1+16=17

33 10 72
                                    

Kini Santia sudah berada di rumahnya. Dia pun sedang duduk di kursi tepat depan meja dapur sekarang. Santia membuatkan teh untuk Rasyid sambil menunggunya pulang. Saat tangan kanannya masih sibuk mengaduk air teh itu, tiba-tiba ada yang memeluknya dari belakang. Kursi yang Santia duduki sengaja dirancang tidak ada penyangganya agar memudahkan Santia ketika ingin memasak meski harus dibantu.

“Apa kabar hari ini, Sayang?” tanya Rasyid. Ya, sosok yang memeluk dari belakang itu adalah suaminya.

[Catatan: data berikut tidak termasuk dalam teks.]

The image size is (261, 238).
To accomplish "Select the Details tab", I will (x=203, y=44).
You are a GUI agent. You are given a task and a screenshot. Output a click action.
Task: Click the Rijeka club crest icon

“Ya Allah, Sayang. Ngagetin saja kamu,” sahut Santia.

Sahutan Santia membuat Rasyid tertawa kecil. “Maaf. Pulang kerja itu obat capeknya memelukmu.”

Mendengarnya Santia hanya tertawa lalu meletakkan sendok yang dia pergunakan untuk mengaduk tadi di samping gelas lantas menoleh ke Roko yang menyenderkan kepala di pundak kanannya.

“Kamu mau minum nggak? Aku buatin teh hangat, lho,” tawar Santia.

“Boleh. Itu?” tunjuk Rasyid.

Santia hanya mengiakan, respons itu dibalas Rasyid tersenyum lantas melepas pelukannya dan beralih bersender di meja dapur. Roko pun langsung meminum teh hangat itu.

“Manisnya pas kayak kamu,” celetuk Roko tersenyum menatap Santia tulus setelah meminum teh itu.

“Gombalannya nggak beda sama Habba, ya?” ledek Santia.

“Dia anaknya siapa lho. Sama, dong, dengan papanya,” sanggah Rasyid. “Oh, ya. Pekerjaan rumah beres belum?” Roko lalu meletakkan gelas itu di atas meja dapur.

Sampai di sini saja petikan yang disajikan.